__Activity__.
Your result should be every line of the records below that contains the word "filter".

Records from a data collection
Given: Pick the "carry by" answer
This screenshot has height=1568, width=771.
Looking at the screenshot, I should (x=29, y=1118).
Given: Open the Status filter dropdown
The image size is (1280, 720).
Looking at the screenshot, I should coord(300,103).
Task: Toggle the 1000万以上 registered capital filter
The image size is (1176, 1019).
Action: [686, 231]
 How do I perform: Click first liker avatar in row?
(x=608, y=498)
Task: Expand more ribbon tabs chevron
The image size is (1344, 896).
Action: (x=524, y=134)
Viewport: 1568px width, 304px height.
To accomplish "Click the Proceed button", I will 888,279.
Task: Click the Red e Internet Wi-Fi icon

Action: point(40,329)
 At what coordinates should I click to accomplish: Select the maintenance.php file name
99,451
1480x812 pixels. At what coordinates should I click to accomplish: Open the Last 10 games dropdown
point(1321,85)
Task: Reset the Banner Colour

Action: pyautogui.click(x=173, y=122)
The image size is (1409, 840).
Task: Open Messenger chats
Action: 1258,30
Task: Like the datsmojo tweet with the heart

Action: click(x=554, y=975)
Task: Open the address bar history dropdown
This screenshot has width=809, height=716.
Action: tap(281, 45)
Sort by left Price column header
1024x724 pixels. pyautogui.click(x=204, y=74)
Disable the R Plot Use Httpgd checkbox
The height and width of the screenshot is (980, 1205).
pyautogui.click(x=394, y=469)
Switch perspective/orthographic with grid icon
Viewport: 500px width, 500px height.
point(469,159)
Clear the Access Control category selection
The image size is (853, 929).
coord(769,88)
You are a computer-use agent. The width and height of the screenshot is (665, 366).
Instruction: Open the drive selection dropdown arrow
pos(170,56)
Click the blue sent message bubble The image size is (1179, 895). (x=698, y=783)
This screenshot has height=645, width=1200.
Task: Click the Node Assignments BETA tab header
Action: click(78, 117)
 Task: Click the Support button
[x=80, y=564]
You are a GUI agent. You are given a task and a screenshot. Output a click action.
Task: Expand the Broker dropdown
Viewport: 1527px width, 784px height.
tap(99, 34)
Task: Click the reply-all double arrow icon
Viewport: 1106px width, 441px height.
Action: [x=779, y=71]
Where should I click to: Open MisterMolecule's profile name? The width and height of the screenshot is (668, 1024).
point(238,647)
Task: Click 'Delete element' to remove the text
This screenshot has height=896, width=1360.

__Response area__.
Given: Open the Status filter dropdown
Task: Toggle the 1000万以上 registered capital filter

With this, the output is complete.